De manhã cedo, ao sair de casa, dei de cara com um mendigo espichado na minha calçada. Cheguei a me assustar: em cima do papelão o homem dormia, parecendo ter passado a noite ali. Assim deitado, percebia-se que o que eu e a maioria das pessoas consideramos desconfortável, era o máximo de conforto que ele dispunha.

Estava numa das minhas manhãs emotivas, sensíveis e, ao ver aquela cena comum do dia-a-dia, comecei a ter meu momento reflexivo. Questionei-me sobre o que teria levado aquele ser humano a viver naquela condição de abandono, tanto da família, quanto de nós, a sociedade, que sempre olhamos para essas pessoas com indiferença, ou pior, que fingimos nem ver.

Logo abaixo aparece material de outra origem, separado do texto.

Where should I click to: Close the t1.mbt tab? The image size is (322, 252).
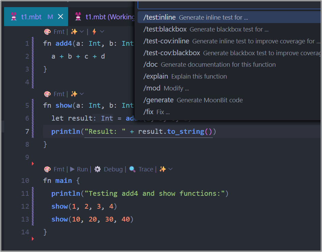click(61, 17)
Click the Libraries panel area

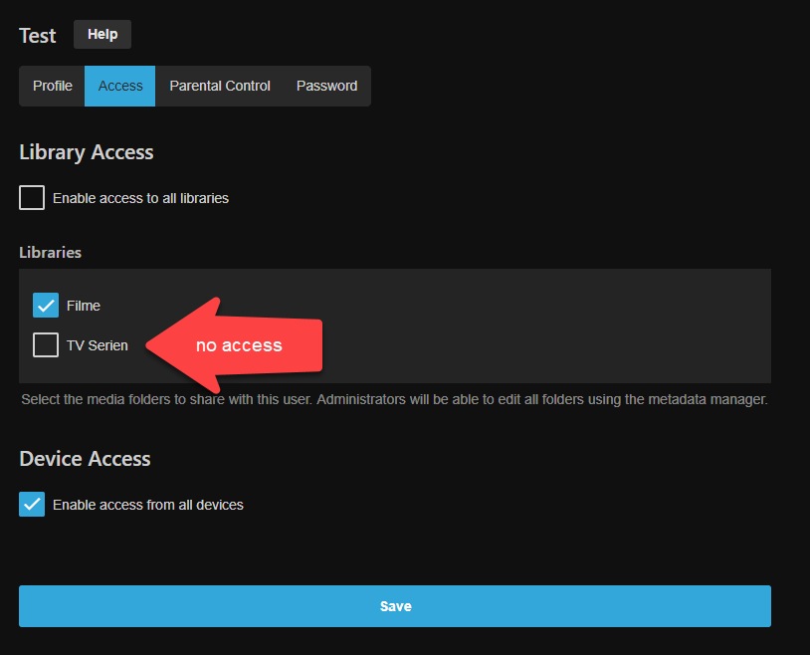597,326
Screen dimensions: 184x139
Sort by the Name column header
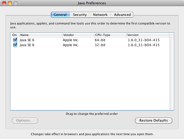[41, 35]
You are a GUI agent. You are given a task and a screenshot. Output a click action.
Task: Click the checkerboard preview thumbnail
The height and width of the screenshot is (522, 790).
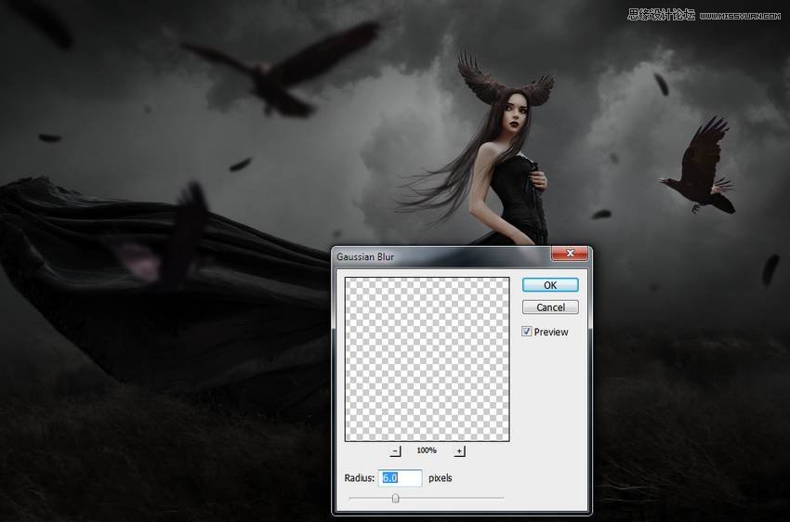click(427, 359)
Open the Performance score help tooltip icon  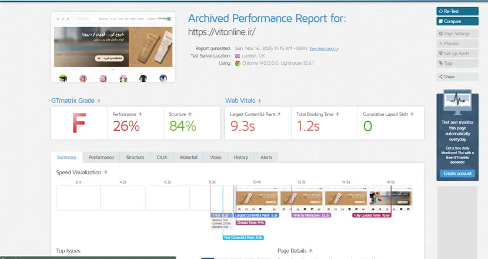[140, 114]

Pensei em deixar um café da manhã ao lado do homem, para que quando acordasse, ele tivesse uma surpresa boa, talvez a única no dia. Mas como a maioria dos brasileiros, eu precisava ir trabalhar. Já estava atrasada por ter passado um bom tempo em frente ao espelho me maquiando para disfarçar as bolsas que se formaram em meus olhos, e, parar ali me atrasaria ainda mais.

"Puxa vida, que grande ser humano eu sou", falei comigo mesma após continuar o caminho. Vejo a situação, aponto as causas, penso em n fatores, mas no final das contas não ajo. Penso em fazer a diferença, porém não pratico e fica tudo do mesmo jeito.

Sei que muitas pessoas, assim como eu, têm esses momentos de reflexão, geralmente quando estão numa fase sensível, o correto seria ter consciência todos os dias, mas... sempre tem o ''mas''.

Inclusive eu faria uma conclusão legal, mas hoje saí de casa mais cedo e vi o mesmo mendigo numa rua próxima. Ele deve acordar a qualquer momento e espero que veja a sacolinha que deixei lá. Espero também que ele se sinta ao menos um pouquinho feliz, porque ele também é humano e seres humanos não ficam satisfeitos com pouco.